%%

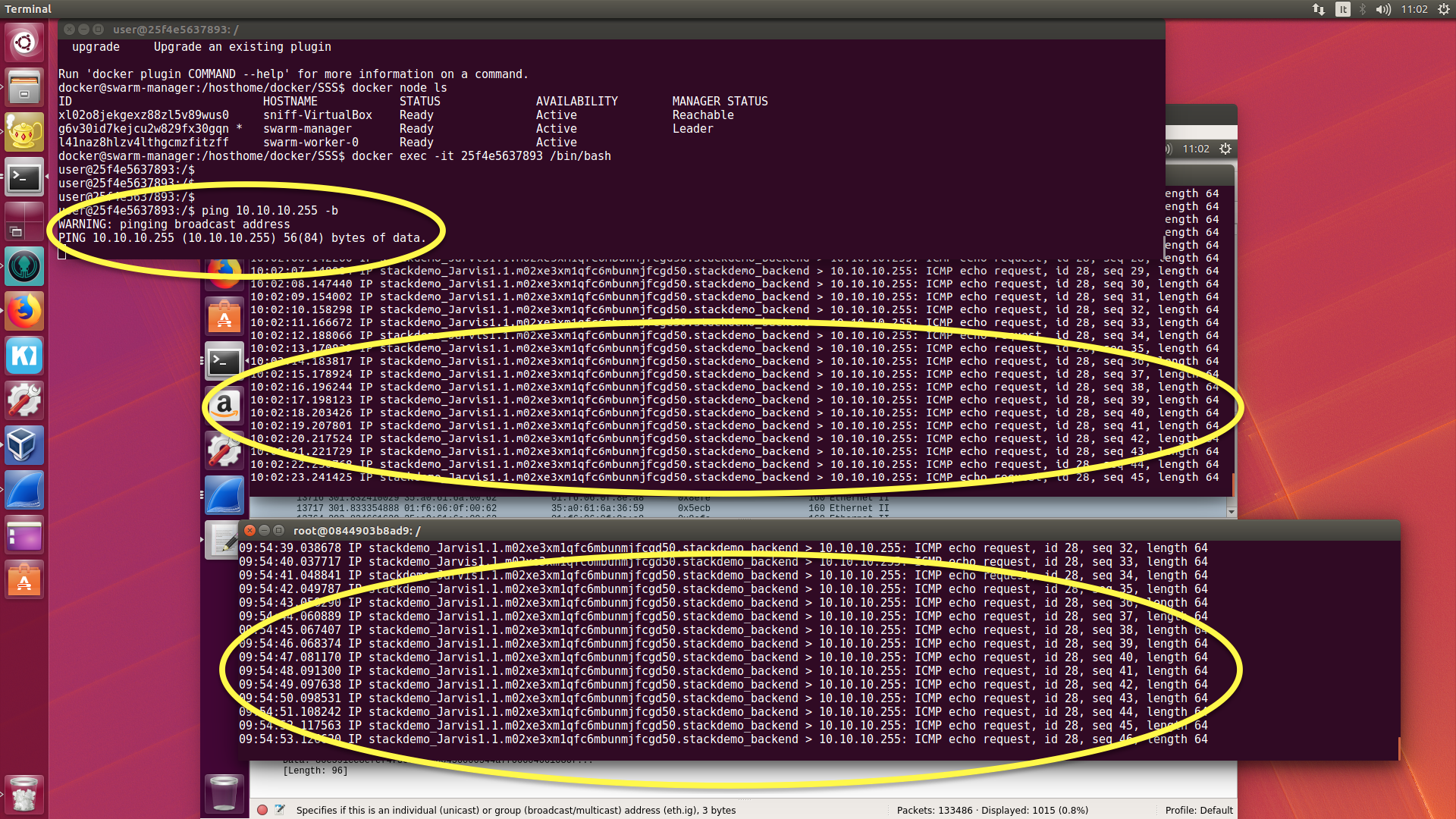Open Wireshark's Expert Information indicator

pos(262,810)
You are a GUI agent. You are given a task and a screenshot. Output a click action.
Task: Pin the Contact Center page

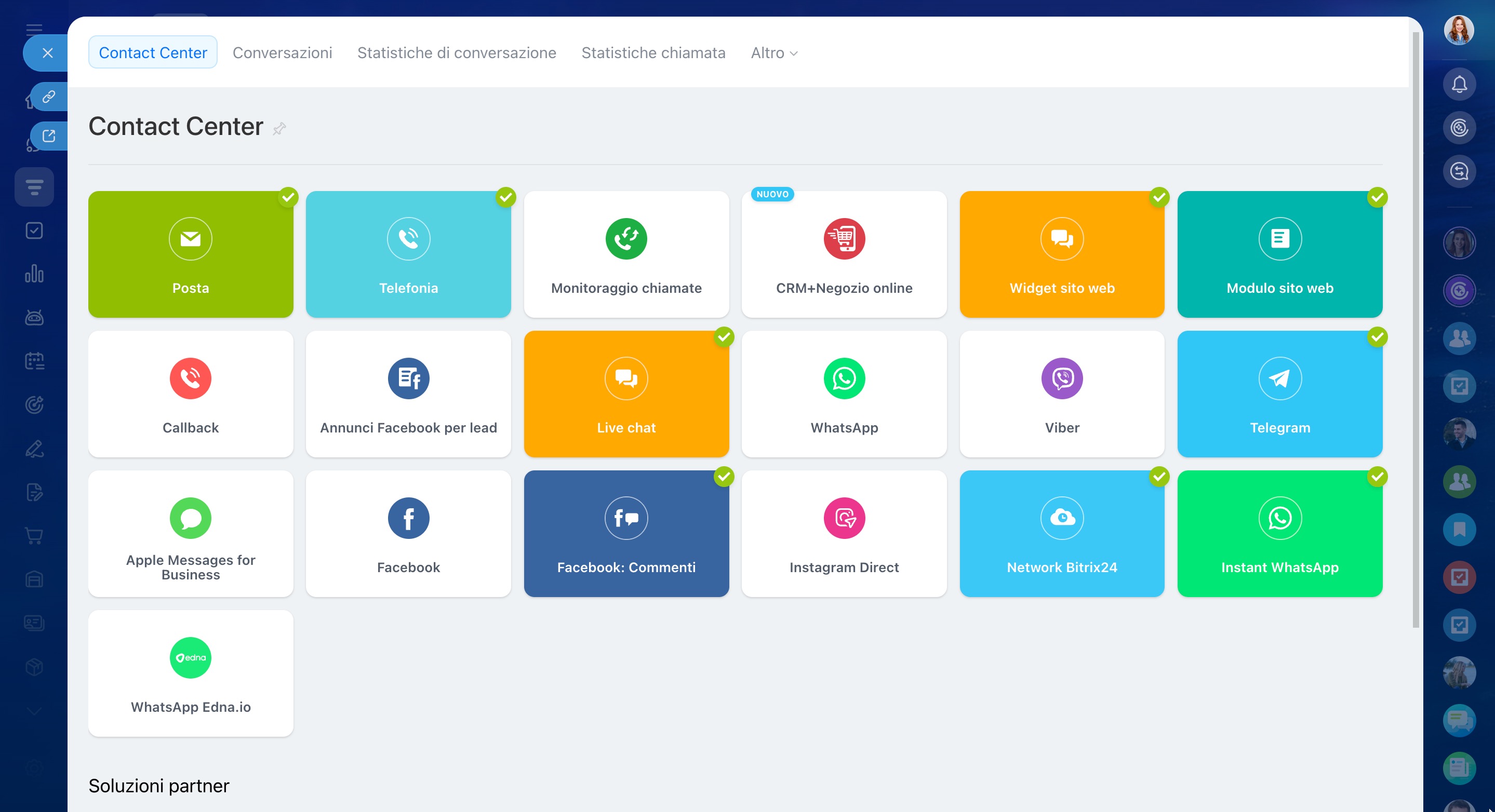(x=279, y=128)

%%

## DIRECTIONS FOR THIS TASK
The line containing "You are a GUI" and every line after it, through the end of the records, are what you should retype exactly. Do not include the pictures.

## RESPONSE TO THIS EXERCISE
You are a GUI agent. You are given a task and a screenshot. Output a click action.
Task: Pin the Contact Center page

(x=279, y=128)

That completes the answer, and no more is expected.